[Records from a data source]
● ● ● ● ●

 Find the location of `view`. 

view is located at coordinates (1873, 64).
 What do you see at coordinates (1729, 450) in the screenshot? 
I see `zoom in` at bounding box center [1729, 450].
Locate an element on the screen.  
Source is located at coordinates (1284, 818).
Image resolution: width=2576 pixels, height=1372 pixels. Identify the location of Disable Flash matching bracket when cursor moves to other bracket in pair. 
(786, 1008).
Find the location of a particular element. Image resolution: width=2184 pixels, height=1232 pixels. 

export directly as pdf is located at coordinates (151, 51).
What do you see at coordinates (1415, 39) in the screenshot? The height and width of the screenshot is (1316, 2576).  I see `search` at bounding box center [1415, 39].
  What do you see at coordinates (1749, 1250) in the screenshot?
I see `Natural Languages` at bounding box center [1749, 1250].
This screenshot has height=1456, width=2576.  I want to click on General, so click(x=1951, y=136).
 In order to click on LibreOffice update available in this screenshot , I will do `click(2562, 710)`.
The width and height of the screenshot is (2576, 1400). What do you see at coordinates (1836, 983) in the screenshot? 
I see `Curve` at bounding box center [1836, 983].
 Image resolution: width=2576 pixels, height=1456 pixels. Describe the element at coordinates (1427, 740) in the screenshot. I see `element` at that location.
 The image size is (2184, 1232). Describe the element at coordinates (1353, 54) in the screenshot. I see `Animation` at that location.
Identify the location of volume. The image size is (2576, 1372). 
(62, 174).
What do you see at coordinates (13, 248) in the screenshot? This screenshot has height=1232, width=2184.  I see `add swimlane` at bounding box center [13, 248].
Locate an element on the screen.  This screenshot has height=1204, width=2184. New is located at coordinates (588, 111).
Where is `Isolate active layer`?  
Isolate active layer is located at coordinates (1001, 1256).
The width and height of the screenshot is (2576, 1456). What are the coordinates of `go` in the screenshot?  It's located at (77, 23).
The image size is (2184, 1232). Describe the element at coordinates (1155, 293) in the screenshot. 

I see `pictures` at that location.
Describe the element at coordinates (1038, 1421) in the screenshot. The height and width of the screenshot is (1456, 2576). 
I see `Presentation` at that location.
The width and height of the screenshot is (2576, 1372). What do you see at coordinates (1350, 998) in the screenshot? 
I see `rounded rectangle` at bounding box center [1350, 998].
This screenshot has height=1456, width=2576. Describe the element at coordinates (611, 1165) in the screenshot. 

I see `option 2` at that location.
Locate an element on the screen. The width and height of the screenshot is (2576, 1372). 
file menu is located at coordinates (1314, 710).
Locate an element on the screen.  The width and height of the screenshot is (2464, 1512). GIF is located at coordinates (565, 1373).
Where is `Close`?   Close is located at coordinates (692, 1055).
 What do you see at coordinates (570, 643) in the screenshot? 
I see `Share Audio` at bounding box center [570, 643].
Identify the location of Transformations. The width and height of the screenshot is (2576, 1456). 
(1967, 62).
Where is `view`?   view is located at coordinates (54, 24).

● ● ● ● ●

Reproduce the rows above without alteration, starting with the line that contains "In order to" and going on through the line that contains "center [570, 643].", both included.

 In order to click on LibreOffice update available in this screenshot , I will do `click(2562, 710)`.
The width and height of the screenshot is (2576, 1400). What do you see at coordinates (1836, 983) in the screenshot? 
I see `Curve` at bounding box center [1836, 983].
 Image resolution: width=2576 pixels, height=1456 pixels. Describe the element at coordinates (1427, 740) in the screenshot. I see `element` at that location.
 The image size is (2184, 1232). Describe the element at coordinates (1353, 54) in the screenshot. I see `Animation` at that location.
Identify the location of volume. The image size is (2576, 1372). 
(62, 174).
What do you see at coordinates (13, 248) in the screenshot? This screenshot has height=1232, width=2184.  I see `add swimlane` at bounding box center [13, 248].
Locate an element on the screen.  This screenshot has height=1204, width=2184. New is located at coordinates (588, 111).
Where is `Isolate active layer`?  
Isolate active layer is located at coordinates (1001, 1256).
The width and height of the screenshot is (2576, 1456). What are the coordinates of `go` in the screenshot?  It's located at (77, 23).
The image size is (2184, 1232). Describe the element at coordinates (1155, 293) in the screenshot. 

I see `pictures` at that location.
Describe the element at coordinates (1038, 1421) in the screenshot. The height and width of the screenshot is (1456, 2576). 
I see `Presentation` at that location.
The width and height of the screenshot is (2576, 1372). What do you see at coordinates (1350, 998) in the screenshot? 
I see `rounded rectangle` at bounding box center [1350, 998].
This screenshot has height=1456, width=2576. Describe the element at coordinates (611, 1165) in the screenshot. 

I see `option 2` at that location.
Locate an element on the screen. The width and height of the screenshot is (2576, 1372). 
file menu is located at coordinates (1314, 710).
Locate an element on the screen.  The width and height of the screenshot is (2464, 1512). GIF is located at coordinates (565, 1373).
Where is `Close`?   Close is located at coordinates (692, 1055).
 What do you see at coordinates (570, 643) in the screenshot? 
I see `Share Audio` at bounding box center [570, 643].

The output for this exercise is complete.